I’ll cure the next one top-side down, giving the bubbles an opportunity to rise toward the mirror layer and maybe become less conspicuous:
Smashed Glass Coaster 5 – curing
The tricky part: finding and arranging glass chunks within a 100 mm circle!
Avoiding narrow gaps and acute angles in the perimeter, as the notch on the left side, should simplify draining the epoxy.
Snugging the perimeter around the smashed glass fragments definitely improves the result:
Smashed glass coaster – top view A
It’s just under 100 mm = 4 inch across the longest dimension and surprisingly glittery:
Smashed glass coaster – top view B
The coaster is a five-layer sandwich half an inch thick:
Smashed glass coaster – edge view
From the top:
Clear acrylic: 1.5 mm = 1/16 inch
Black acrylic: 1.5 mm = 1/16 inch
Clear acrylic: 3.2 mm = 1/8 inch
Mirror acrylic: 2.7 mm
Cork: 2.7 mm cut from a standard round coaster base
The smashed glass pieces sit atop the mirror, so the trick is making the layers around it add up to the same thickness. This is not possible by adding the nominal dimensions, because cast acrylic sheet thickness isn’t well controlled; I’ve finally written the actual (metric!) thickness on the sheets so I can select which 1/8 Inch sheet has the proper thickness.

+ + + + +

Activities -
[1] In the passage on the smashed glass coaster, what material is the bottom layer made of, and where was it cut from?
[2] Pick up the smashed glass coaster write-up after its final sentence and write the next part.

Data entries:
+ + + + +

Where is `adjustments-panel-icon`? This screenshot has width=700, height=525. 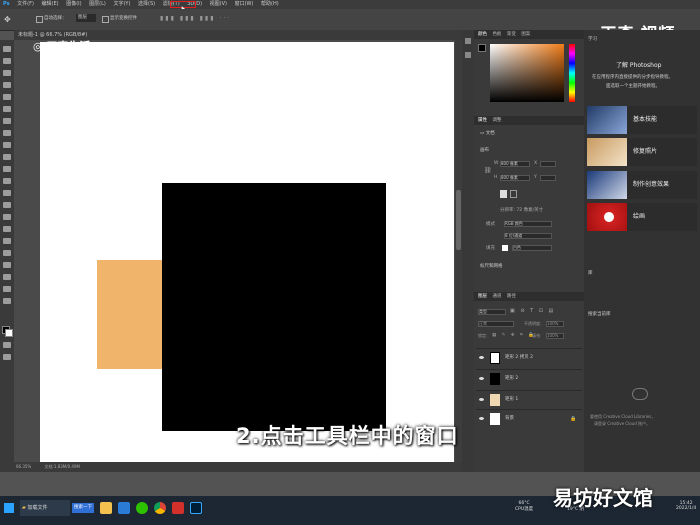 adjustments-panel-icon is located at coordinates (468, 55).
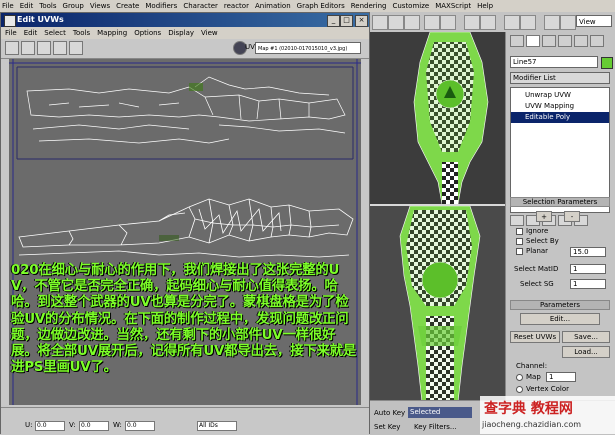  Describe the element at coordinates (27, 6) in the screenshot. I see `menu-edit: Edit` at that location.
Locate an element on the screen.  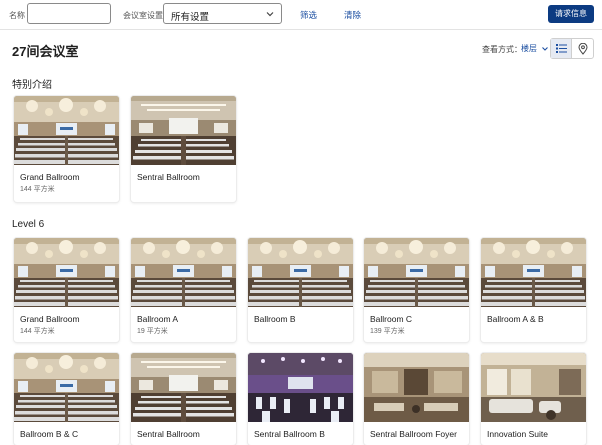
name-input is located at coordinates (69, 14).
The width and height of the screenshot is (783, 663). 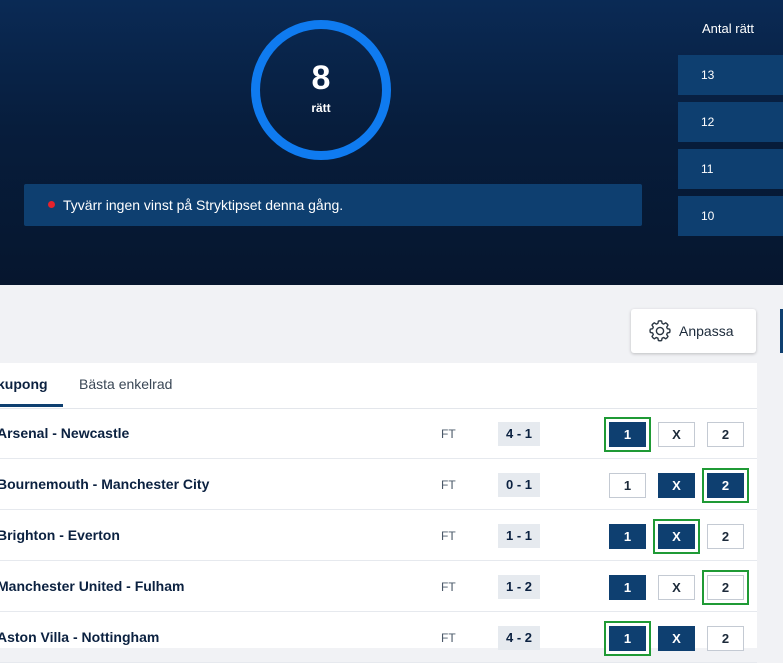 I want to click on score-value: 8, so click(x=321, y=78).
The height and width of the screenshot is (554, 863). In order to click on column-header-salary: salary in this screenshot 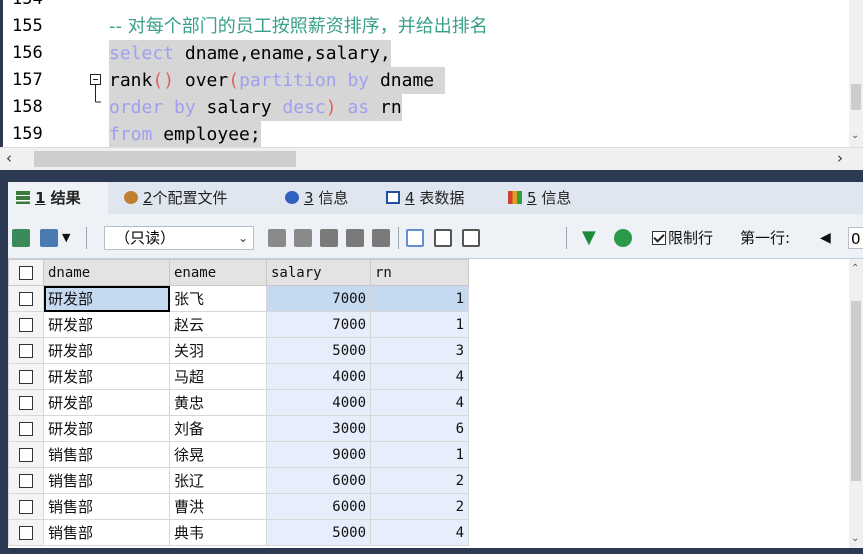, I will do `click(318, 272)`.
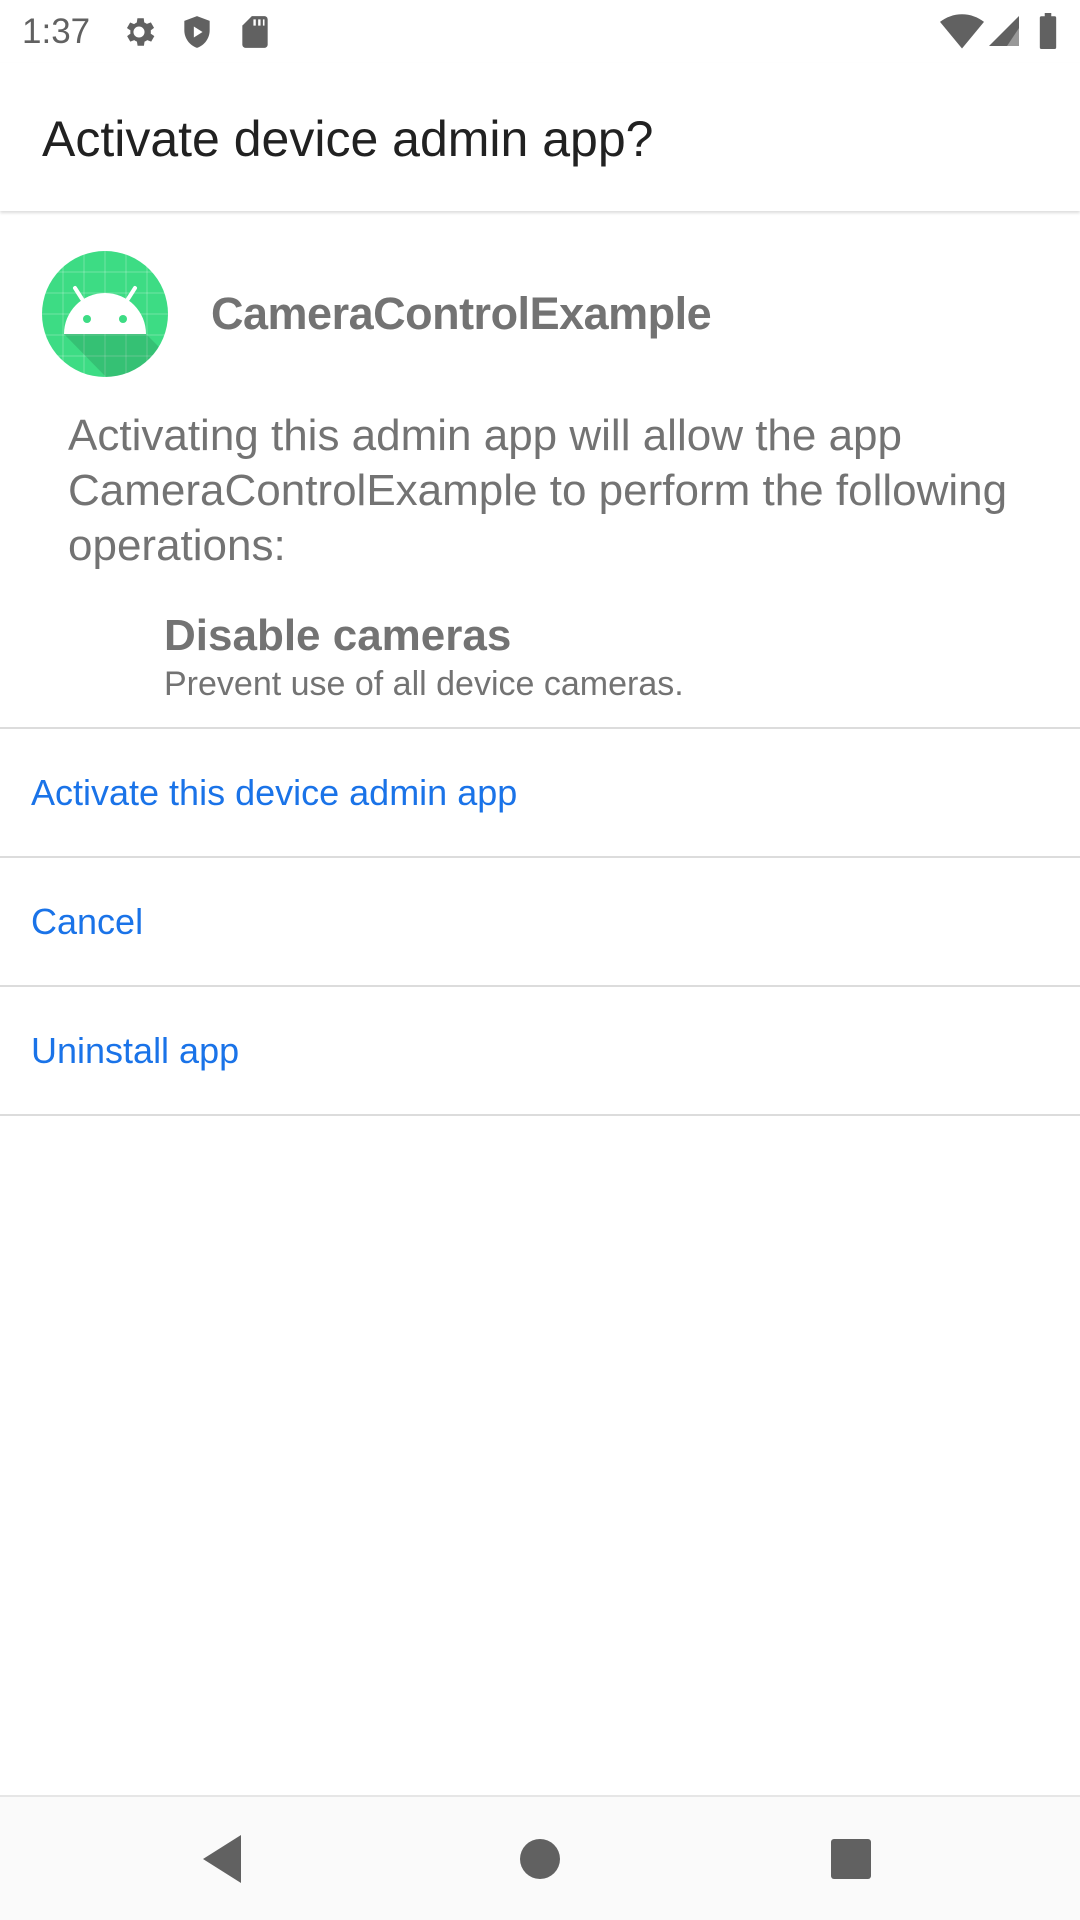 This screenshot has width=1080, height=1920. Describe the element at coordinates (105, 314) in the screenshot. I see `android-app-icon` at that location.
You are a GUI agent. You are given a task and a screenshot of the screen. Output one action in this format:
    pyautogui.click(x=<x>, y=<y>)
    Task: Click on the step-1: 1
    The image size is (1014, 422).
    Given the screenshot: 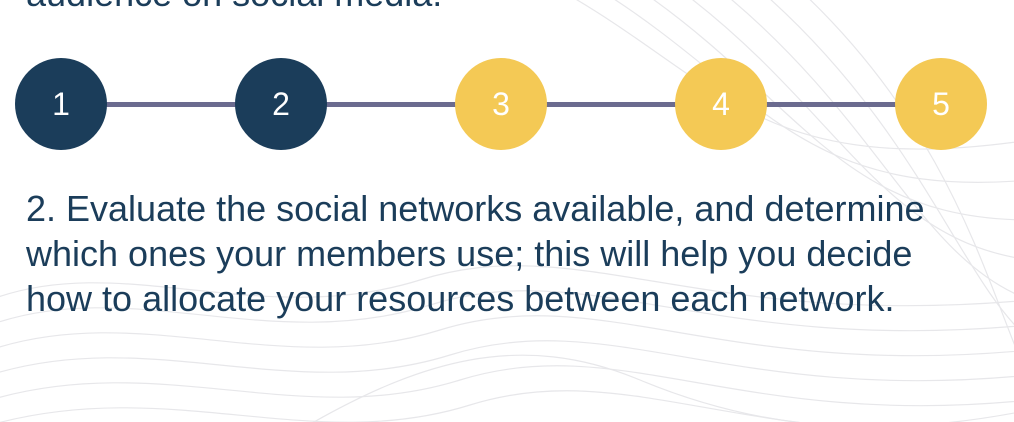 What is the action you would take?
    pyautogui.click(x=61, y=104)
    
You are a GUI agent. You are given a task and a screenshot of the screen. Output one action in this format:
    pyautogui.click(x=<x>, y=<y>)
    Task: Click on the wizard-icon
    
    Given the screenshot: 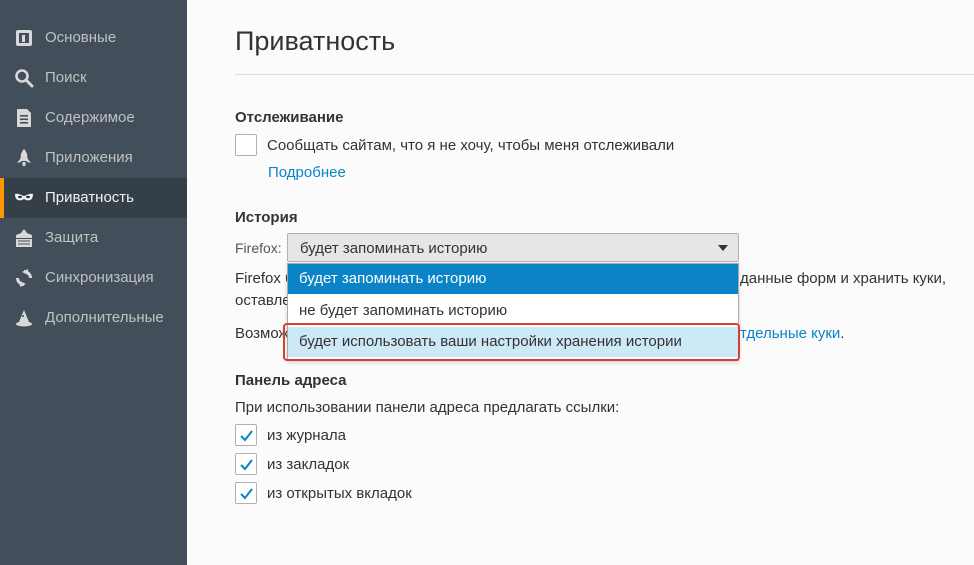 What is the action you would take?
    pyautogui.click(x=24, y=318)
    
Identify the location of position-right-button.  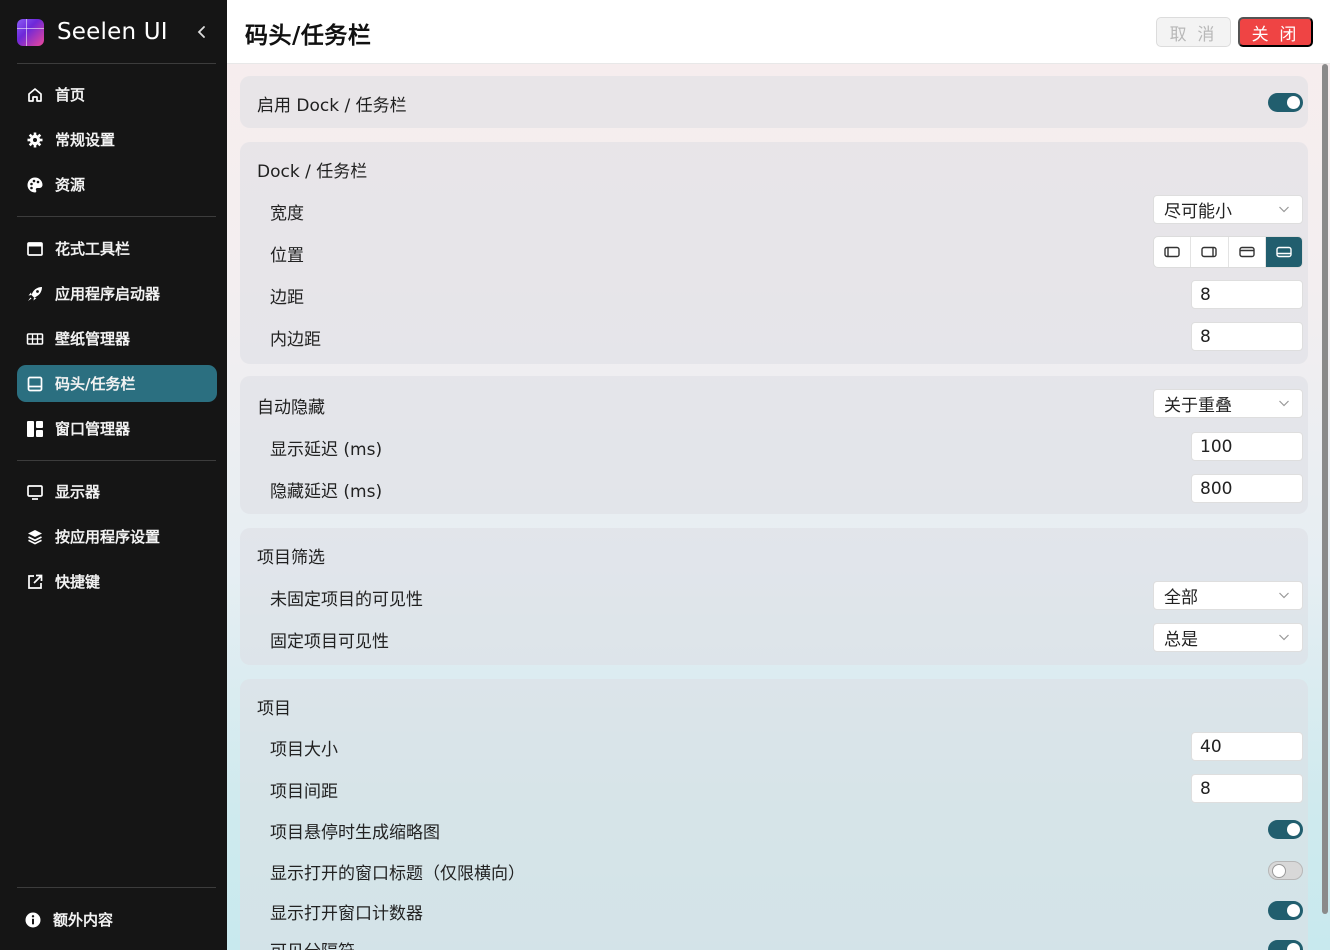
(1210, 252).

+ + + + +

Responses for each task -
[1] Cork, cut from a standard round coaster base.

[2]
A chipboard template (seen atop the finished coaster) verified the glass pieces fit easily within their openings:
Smashed glass coaster – top view – fit template
I laid the clear frame on the mirror, poured generous epoxy puddles along the middle of the fragment openings, eased the glass in place, and gently pressed the slabs down to get a uniform epoxy layer, with the excess oozing under the frame all around. Then lay the black frame around the glass atop the clear, squirt more epoxy along the gaps around the glass, pour more epoxy atop the fragments, ease the top sheet in place paying considerable attention to coaxing the bubbles along to the edge, align the sides, and wait.
The epoxy cured while stuck atop a styrofoam pillar to let it drain smoothly off the edges:
Smashed glass coaster – epoxy curing
I encouraged the epoxy out of the acute corners, as shown by the larger puddles, over the next few hours until the epoxy stiffened up. Those puddles also show the transparent black tint, to the tune of four drops in 8 ml of epoxy, which turned out to just barely suffice for the job. The whole assembly sat level while curing, but the layers didn’t remain aligned even after gently shoving them around while the stack cured.
The black epoxy joins nicely with the black frame layer to conceal most of the remaining bubbles. A different color frame with matching epoxy might looks less ominous, but colors more transparent than dark gray would likely reveal the bubbles.
It Would Be Nice™ if the acrylic sheet on the top had a transparent plastic film cover, but it arrived with brown paper on both sides. Despite that, I spattered only a few tiny drops on the bare surface and managed to scrape most of them off without further damage.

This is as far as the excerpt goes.